Francia: Macron gana la apuesta del certificado covid

La fecha finalmente llegó: el 15 de septiembre. Y ese día, los pocos sanitarios que en Francia no se habían inyectado como mínimo una primera vacuna empezaron a poner en práctica todo tipo de estratagemas para salvar su puesto de trabajo. Sin vacuna, según la ley anunciada por el presidente Emmanuel Macron el 12 de julio y adoptada en agosto, el personal sanitario que no estuviese vacunado se expone a que se les suspenda su empleo y sueldo.

Maria, una enfermera de 49 años en un hospital en las afueras de París, tomó hace una semana una baja por enfermedad. “Un poco por esto [la vacuna], y por hartazgo, y por cansancio mental y físico: estamos bajo presión”. ¿La vacuna? “Si pudiese elegir, no me la pondría”, responde. “Pero como no se puede elegir…” ¿Y cuándo volverá al hospital? “No lo sé”.

Como otros sanitarios entrevistados en París para esta crónica, Maria no quiso dar su apellido. Nora, que tiene 59 años y trabaja en el servicio de radiología de otro hospital, explica que un médico amigo le firmó un certificado que la exime de ser vacunada. “Mi cuerpo no soporta ni un cuerpo extranjero, ni los medicamentos”, alega. Rachid, de 45 años y enfermero en un servicio de psicología, está de vacaciones. Que sus vacaciones sean precisamente ahora, dice Rachid, es casualidad, pero le permite eludir, como mínimo hasta que regrese al trabajo en octubre, la fecha crítica a partir de la cual afrontaba una disyuntiva: o se vacunaba o se quedaba en la calle.

En Francia no hay obligación directa de vacunarse para toda la población. Macron optó por otra estrategia: incentivar a la vacunación. Lo hizo, primero, obligando a presentar el certificado sanitario ―que demuestra que su titular se ha vacunado o ha dado negativo en una prueba reciente de la covid-19― para entrar en cines, cafés, restaurantes, museos, trenes de largo recorrido y aviones, entre otros espacios públicos. El mensaje: para divertirse hay que vacunarse. La otra parte de la estrategia consistía en obligar a los sanitarios a vacunarse bajo la amenaza de quedarse en paro.

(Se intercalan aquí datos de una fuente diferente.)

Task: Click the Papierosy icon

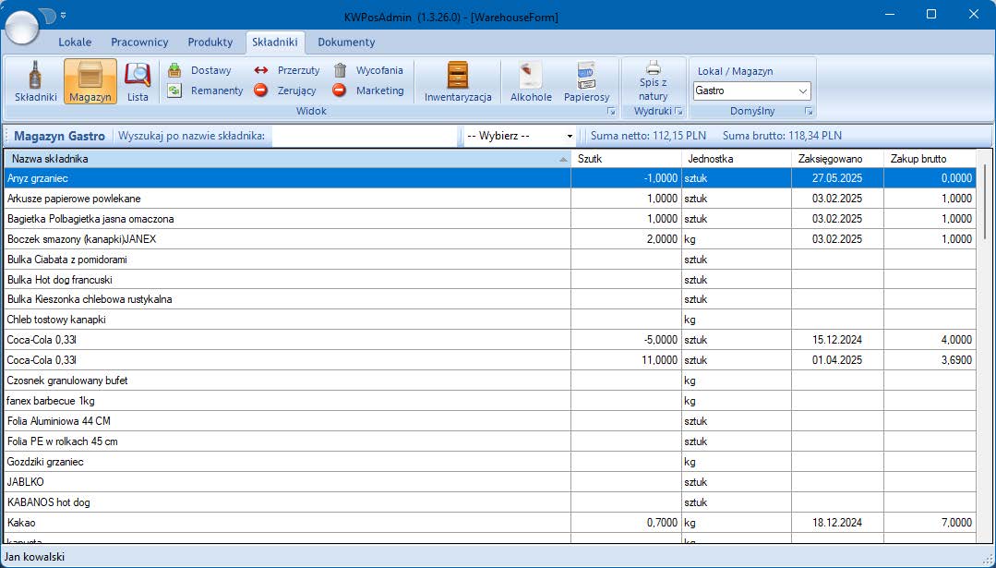Action: 586,81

La apuesta era arriesgada para Macron, pero le salió redonda. En un país en el que un 60% de la población era reticente a las vacunas en enero, hoy tiene al 81% vacunada, por delante de Reino Unido, Israel y España. En un país en el que el escepticismo antivacunas entre el personal sanitario era preocupante, hoy el 90% de estos trabajadores se ha vacunado y, según el ministro de Sanidad, Olivier Véran, solo unos 3.000 han sido suspendidos temporalmente de empleo sueldo, una cifra mínima en un sector que emplea da 2,7 millones de personas.

Algunos de los últimos recalcitrantes ―como Maria, Nora o Rachid― estaban el sábado en las distintas manifestaciones en París, muy minoritarias ya, contra el certificado sanitario. En una de ellas, en plaza de Trocadero, se encontraba también Cédric Baron, un psicólogo de 39 años que el miércoles dejó de acudir al trabajo. Ni se ha vacunado ni piensa vacunarse. “Si estuviese vacunado”, dice, “tendría mi trabajo”.